• **Exercise goal**
Search the data below for the line containing "yearly estimate 7500", then please set down that line and all remaining ones exactly as written.

• **Data entries**
══════════

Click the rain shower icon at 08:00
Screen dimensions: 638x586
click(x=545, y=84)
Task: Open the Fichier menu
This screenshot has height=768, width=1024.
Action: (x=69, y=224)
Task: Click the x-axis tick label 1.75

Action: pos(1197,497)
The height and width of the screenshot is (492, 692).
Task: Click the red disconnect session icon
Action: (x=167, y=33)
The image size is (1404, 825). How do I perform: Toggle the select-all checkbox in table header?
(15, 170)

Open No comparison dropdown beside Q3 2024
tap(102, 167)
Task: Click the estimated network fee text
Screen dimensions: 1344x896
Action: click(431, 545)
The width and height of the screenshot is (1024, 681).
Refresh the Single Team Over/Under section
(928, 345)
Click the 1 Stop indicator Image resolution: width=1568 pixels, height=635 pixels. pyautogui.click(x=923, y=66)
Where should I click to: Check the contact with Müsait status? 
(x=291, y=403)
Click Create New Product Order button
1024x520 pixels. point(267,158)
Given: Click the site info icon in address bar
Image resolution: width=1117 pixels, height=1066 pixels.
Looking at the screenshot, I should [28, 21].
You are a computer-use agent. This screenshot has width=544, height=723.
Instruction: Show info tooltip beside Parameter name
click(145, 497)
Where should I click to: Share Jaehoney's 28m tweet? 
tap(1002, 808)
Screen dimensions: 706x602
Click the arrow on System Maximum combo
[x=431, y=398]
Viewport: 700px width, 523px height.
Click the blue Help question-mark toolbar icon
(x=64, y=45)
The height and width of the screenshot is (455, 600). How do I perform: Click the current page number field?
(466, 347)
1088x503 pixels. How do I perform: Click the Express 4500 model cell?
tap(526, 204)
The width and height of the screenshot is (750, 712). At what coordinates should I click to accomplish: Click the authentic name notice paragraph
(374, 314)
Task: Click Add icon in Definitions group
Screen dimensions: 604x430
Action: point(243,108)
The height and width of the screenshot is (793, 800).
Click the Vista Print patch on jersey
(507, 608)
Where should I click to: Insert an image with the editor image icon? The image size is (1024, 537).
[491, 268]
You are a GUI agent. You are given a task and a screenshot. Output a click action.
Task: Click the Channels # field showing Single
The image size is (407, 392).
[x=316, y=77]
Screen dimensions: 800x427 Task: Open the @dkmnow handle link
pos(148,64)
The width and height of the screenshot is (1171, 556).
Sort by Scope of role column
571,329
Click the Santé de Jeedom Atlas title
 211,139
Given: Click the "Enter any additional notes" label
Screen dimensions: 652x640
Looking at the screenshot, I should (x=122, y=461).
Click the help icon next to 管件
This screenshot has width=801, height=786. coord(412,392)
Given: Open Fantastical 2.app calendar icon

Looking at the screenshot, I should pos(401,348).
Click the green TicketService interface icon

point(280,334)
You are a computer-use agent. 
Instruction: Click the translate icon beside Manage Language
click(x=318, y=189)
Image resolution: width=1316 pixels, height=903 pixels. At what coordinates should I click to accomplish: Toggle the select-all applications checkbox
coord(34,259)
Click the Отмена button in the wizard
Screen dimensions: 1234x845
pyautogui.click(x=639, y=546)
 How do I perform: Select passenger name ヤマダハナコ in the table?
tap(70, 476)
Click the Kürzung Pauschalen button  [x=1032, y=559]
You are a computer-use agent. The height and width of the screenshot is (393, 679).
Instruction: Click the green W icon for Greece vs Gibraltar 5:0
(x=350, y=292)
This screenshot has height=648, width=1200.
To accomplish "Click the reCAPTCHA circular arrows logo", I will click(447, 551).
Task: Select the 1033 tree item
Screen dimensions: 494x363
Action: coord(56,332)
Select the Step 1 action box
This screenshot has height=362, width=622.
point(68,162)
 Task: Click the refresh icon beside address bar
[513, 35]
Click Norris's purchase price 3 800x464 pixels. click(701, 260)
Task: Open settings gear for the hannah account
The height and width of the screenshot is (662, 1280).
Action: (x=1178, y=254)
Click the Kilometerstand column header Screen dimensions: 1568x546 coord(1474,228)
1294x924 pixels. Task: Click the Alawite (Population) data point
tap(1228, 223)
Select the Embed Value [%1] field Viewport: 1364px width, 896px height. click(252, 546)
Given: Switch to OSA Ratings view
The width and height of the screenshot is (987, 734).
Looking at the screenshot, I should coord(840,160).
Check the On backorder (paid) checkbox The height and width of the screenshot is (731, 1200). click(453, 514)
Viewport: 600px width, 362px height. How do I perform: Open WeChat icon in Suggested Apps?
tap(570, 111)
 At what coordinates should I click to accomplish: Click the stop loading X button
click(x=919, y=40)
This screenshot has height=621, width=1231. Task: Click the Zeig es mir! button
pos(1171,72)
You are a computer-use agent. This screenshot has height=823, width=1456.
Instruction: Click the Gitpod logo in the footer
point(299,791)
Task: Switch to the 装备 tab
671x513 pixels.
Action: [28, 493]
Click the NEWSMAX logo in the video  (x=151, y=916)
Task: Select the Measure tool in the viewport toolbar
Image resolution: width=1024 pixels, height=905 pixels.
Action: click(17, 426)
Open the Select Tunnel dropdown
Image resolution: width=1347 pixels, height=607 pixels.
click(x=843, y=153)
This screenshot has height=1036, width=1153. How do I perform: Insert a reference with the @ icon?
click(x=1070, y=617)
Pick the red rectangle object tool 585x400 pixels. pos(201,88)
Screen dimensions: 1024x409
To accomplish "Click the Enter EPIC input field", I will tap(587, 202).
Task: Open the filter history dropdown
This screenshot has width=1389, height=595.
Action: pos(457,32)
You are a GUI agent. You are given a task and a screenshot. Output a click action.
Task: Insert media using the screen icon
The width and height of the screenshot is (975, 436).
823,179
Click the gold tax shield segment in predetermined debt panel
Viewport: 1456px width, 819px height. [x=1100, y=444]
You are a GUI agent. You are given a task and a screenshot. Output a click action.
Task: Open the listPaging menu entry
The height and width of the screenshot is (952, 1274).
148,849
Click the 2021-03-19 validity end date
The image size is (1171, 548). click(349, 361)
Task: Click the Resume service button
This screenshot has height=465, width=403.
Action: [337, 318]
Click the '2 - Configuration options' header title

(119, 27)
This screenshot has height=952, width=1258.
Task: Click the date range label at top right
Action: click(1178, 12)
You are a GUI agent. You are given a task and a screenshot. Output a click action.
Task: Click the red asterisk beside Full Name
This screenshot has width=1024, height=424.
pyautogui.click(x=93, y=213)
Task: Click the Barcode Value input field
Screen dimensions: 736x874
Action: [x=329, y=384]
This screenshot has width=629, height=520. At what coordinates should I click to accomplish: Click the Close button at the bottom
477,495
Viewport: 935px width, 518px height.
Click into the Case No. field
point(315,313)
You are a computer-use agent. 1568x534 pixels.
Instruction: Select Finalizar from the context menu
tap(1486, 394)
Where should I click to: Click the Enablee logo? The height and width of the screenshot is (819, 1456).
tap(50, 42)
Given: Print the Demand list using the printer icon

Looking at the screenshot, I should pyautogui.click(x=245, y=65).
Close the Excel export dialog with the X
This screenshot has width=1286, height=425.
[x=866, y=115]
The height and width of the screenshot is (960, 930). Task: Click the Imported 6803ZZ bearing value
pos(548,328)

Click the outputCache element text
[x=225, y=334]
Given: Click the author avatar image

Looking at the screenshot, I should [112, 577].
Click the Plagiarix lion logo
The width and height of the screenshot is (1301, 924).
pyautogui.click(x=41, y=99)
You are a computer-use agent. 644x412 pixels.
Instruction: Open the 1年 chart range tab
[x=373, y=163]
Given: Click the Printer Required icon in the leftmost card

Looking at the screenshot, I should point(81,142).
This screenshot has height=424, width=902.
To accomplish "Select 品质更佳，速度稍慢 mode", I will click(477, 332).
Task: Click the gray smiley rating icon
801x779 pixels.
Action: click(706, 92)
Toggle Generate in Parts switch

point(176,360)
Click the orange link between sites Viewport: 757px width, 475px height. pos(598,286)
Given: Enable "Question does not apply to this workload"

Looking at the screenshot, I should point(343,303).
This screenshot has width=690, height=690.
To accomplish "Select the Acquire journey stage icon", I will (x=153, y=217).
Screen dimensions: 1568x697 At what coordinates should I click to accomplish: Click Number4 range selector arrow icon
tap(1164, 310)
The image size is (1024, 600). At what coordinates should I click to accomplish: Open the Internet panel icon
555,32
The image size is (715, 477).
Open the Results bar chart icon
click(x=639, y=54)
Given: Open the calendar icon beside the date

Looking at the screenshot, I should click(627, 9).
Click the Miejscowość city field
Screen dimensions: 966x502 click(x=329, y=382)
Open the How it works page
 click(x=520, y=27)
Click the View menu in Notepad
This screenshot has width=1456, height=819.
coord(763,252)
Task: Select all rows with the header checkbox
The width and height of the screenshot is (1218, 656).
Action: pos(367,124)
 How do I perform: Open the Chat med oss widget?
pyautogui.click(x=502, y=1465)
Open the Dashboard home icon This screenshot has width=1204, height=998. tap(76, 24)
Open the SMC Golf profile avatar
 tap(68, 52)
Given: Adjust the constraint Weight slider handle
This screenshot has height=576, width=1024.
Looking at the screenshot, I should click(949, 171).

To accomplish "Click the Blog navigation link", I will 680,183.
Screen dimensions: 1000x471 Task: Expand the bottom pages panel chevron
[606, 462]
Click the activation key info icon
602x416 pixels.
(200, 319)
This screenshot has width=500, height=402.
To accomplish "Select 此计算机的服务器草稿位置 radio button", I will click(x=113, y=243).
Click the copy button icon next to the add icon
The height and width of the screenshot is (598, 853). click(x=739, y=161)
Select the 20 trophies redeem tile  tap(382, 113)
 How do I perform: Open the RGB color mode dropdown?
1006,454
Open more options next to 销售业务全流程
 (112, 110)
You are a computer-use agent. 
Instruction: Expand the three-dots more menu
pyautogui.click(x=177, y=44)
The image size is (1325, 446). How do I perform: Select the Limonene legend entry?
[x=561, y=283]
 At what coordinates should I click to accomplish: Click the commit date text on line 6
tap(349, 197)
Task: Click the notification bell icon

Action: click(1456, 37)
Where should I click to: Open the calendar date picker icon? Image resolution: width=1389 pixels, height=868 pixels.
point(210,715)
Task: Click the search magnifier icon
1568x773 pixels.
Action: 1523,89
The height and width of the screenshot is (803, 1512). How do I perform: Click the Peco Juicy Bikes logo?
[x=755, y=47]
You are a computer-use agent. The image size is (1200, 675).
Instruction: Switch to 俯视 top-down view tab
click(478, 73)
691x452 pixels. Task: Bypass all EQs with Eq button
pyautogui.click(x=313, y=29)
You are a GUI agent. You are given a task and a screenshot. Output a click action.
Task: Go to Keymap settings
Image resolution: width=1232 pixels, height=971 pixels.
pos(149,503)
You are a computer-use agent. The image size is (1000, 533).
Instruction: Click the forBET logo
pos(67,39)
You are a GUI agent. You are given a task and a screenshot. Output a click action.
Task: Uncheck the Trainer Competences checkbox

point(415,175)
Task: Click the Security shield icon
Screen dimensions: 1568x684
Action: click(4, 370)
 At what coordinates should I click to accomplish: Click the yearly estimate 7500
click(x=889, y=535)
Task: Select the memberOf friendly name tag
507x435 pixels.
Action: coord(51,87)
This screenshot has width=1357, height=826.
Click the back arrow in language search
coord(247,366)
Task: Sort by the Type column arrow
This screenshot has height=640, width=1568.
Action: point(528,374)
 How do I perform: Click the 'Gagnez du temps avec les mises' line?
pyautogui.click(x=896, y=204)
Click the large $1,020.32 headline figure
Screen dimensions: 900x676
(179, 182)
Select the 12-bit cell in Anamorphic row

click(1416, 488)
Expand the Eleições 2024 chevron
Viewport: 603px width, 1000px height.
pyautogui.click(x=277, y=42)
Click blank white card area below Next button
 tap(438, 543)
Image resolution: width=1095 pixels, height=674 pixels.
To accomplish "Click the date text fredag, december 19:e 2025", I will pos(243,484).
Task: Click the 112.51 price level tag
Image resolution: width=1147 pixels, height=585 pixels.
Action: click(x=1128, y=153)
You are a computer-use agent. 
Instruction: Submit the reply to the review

══════════

• **Task response**
 At what coordinates should I click to accomplish: Click the yearly estimate 7500
click(x=889, y=535)
Task: Select the memberOf friendly name tag
507x435 pixels.
Action: coord(51,87)
This screenshot has width=1357, height=826.
Click the back arrow in language search
coord(247,366)
Task: Sort by the Type column arrow
This screenshot has height=640, width=1568.
Action: point(528,374)
 How do I perform: Click the 'Gagnez du temps avec les mises' line?
pyautogui.click(x=896, y=204)
Click the large $1,020.32 headline figure
Screen dimensions: 900x676
(179, 182)
Select the 12-bit cell in Anamorphic row

click(1416, 488)
Expand the Eleições 2024 chevron
Viewport: 603px width, 1000px height.
pyautogui.click(x=277, y=42)
Click blank white card area below Next button
 tap(438, 543)
Image resolution: width=1095 pixels, height=674 pixels.
To accomplish "Click the date text fredag, december 19:e 2025", I will pos(243,484).
Task: Click the 112.51 price level tag
Image resolution: width=1147 pixels, height=585 pixels.
Action: click(x=1128, y=153)
You are a computer-use agent. 
Instruction: Submit the reply to the review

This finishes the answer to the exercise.